A press center opened at Beijing’s Media Center Hotel and more than 3,000 journalists, including over 1,000 from Hong Kong, Macao, Taiwan and abroad, have registered to cover China’s annual Two Sessions, signaling intense global attention as the meetings prepare to finalize the 15th Five-Year Plan for 2026–2030. The Chinese People’s Political Consultative Conference convenes March 4 and the National People’s Congress opens March 5, with plenary agendas running through the following week.

The Two Sessions will stage a concentrated set of policy choices that affect still-fragile domestic growth and global technology and trade networks. Leaders are expected to present a growth target and fiscal direction, announce a defense budget scale and lay out mid-to-long-term instruments for industrial policy. Officials have framed the meetings as the place where the Chinese Communist Party leadership’s policy stance is finalized, and planners are using the forum to define a strategic mix of stimulus, regulation and industrial support to address an economic slowdown, sluggish domestic demand, a property crisis and declining investment.

Technology and industrial policy are central to that agenda. Beijing will press mechanisms to secure “technological leadership,” with explicit emphasis on achieving self-reliance in advanced semiconductors, artificial intelligence and biotechnology and on transforming manufacturing through advanced manufacturing and smart technologies. Those priorities are being presented alongside plans to stabilize supply chains and to strengthen trade partnerships in energy, transportation and the digital economy, with the Two Sessions portrayed as an instrument for deepening ties with countries across Asia, Africa and the Middle East.

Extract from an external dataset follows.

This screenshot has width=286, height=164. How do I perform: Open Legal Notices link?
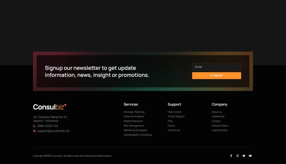tap(219, 130)
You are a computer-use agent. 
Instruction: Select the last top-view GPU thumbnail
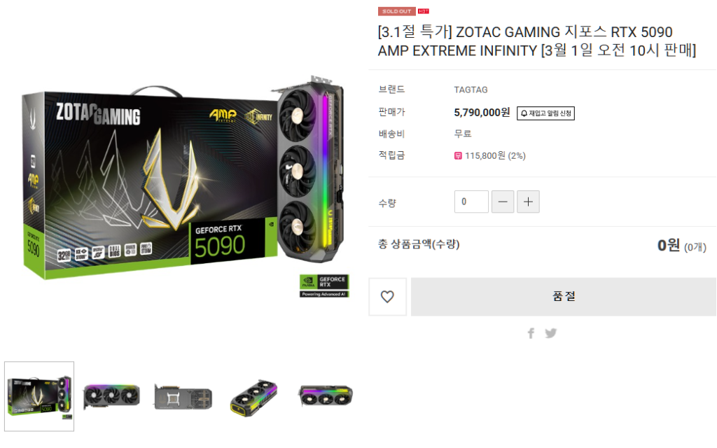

The diplomatic signal emerging from the meetings will be closely watched in Washington and among global firms. Chinese officials have criticized the United States’ “unilateralism” and “interference in internal affairs,” even as they signal a calibrated approach designed to manage rivalry and avoid direct confrontation. Beijing is expected to emphasize “mutual respect” and “avoidance of conflict,” while making clear it “cannot concede on its core interests.” In his Government Work Report, Premier Li Qiang framed that posture as part of a broader foreign policy aim: “We will stay committed to an independent foreign policy of peace and peaceful development. We will remain firm in pursuing a strategy of opening-up for mutual benefit.”

AI-generated illustration
AI-generated illustration

The Two Sessions will also articulate how China intends to position itself with the Global South, offering a governance and innovation model tied to infrastructure, trade and digital cooperation and framing the 15th Five-Year Plan as a vehicle for high-quality development and Belt and Road initiatives. That outreach has implications for companies and governments deciding whether to deepen procurement, investment and technology partnerships with Chinese firms.

For global markets and industry, the key near-term items to watch are concrete numeric targets and instruments: the formal growth target, fiscal revenue and expenditure plans, the announced defense budget figure, and any explicit subsidies, procurement commitments or export controls tied to semiconductor and AI development. The meetings precede a U.S. presidential visit scheduled for March 31 to April 2, adding diplomatic stakes to any hardening of trade or technology policy.

The Media Center Hotel will host a series of press briefings in the coming days where senior officials are expected to elaborate on these priorities and take journalists’ questions. Reporters and analysts will be parsing the Government Work Report and the finalized 15th Five-Year Plan for the first detailed metrics that will determine Beijing’s policy mix through 2030.